[Stored records]
--

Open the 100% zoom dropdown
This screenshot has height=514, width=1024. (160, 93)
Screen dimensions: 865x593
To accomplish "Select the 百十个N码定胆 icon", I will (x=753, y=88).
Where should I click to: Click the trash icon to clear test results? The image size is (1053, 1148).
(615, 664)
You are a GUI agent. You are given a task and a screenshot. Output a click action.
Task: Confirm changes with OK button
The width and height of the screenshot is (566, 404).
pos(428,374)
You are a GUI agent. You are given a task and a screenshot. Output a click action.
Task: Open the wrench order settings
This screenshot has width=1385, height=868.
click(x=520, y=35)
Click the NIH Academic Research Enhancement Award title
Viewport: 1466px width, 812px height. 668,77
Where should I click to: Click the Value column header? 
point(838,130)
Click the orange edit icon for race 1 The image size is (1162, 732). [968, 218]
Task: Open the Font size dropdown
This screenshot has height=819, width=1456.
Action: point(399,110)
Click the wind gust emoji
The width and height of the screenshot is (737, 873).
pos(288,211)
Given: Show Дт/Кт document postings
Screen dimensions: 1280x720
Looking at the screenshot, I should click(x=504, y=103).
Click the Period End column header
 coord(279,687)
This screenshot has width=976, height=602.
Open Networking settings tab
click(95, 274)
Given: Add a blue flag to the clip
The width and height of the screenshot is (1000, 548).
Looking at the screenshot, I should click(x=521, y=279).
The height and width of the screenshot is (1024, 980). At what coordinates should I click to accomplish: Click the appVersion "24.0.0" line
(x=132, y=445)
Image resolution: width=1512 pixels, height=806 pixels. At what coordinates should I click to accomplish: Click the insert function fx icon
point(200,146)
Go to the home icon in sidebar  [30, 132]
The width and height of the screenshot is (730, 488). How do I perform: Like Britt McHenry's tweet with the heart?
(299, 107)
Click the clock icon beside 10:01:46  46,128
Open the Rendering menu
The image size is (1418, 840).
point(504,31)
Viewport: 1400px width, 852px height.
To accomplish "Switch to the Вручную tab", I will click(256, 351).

--

Required work = Please report only the number of lines above that include "will".

Reply = 2